Goal
Return a verbatim passage from the article about Kansas U.S. attorney Barry Grissom, beginning at the words "More prosecutions" and stopping after "increased 63 percent..".

Source extract
------------------------------------

After the Senate confirmed Barry Grissom as U.S. attorney for the District of Kansas, he called his mother to tell her the news that the president of the United States had appointed her son.
Clara Grissom told him how proud she was. Then she paused.
“And what does a U.S. attorney do again?” he remembered her asking.
As Grissom traveled across the state as the chief federal law enforcement officer in Kansas, he found others asking the same question: including police and local sheriffs in rural communities.
“I’ve been blown away by how many people have told me, ‘This is the first time I’ve met the U.S. attorney,’ ” Grissom said.
More prosecutions
When Grissom took over the office 16 months ago, the odometer on his government-issued Pontiac read 4,600 miles. Last week, he passed 29,000.
Criminal prosecutions at the federal courthouse in Wichita, meanwhile, have increased 63 percent..

------------------------------------

Dataset content
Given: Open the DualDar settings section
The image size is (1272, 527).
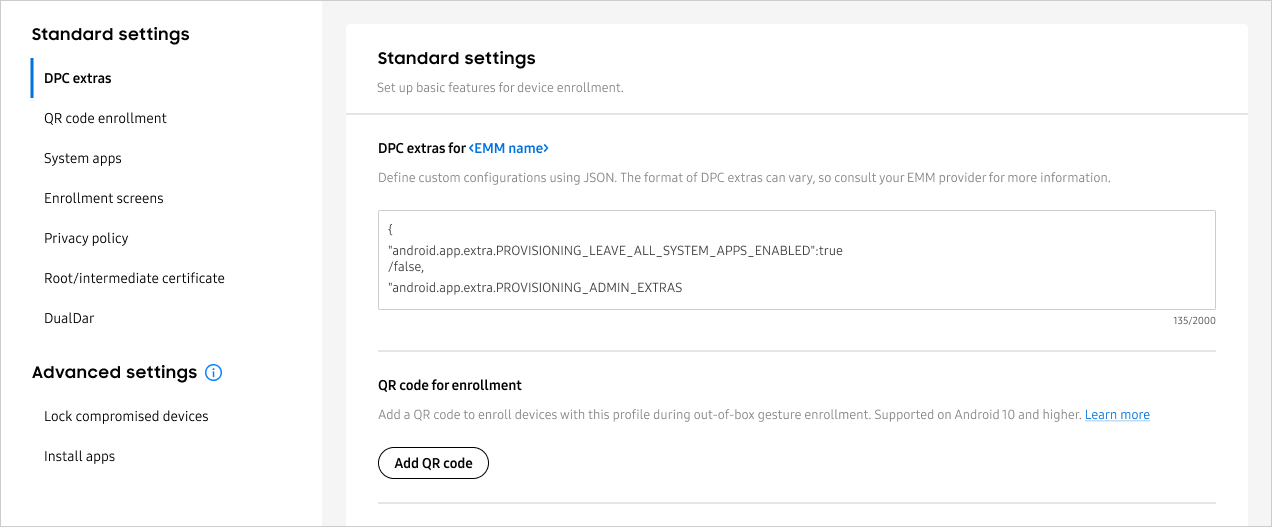Looking at the screenshot, I should (69, 318).
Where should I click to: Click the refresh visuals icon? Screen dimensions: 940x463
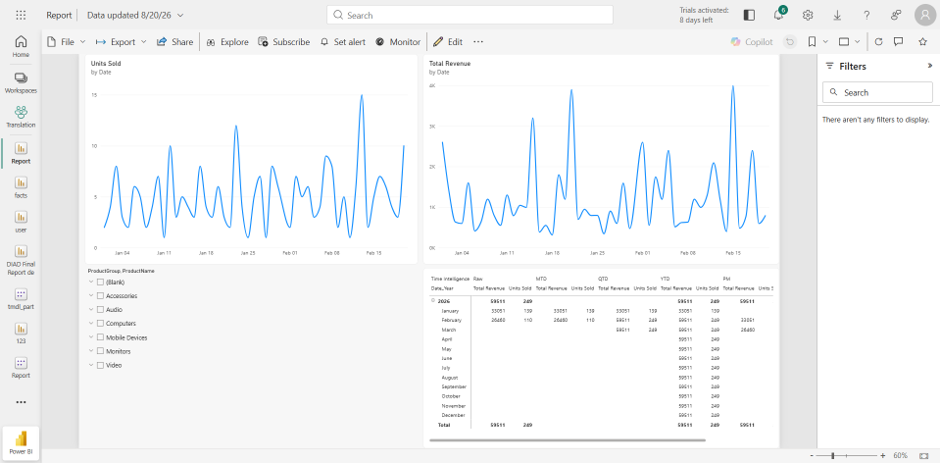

------------------------------------

In response
More prosecutions
When Grissom took over the office 16 months ago, the odometer on his government-issued Pontiac read 4,600 miles. Last week, he passed 29,000.
Criminal prosecutions at the federal courthouse in Wichita, meanwhile, have increased 63 percent..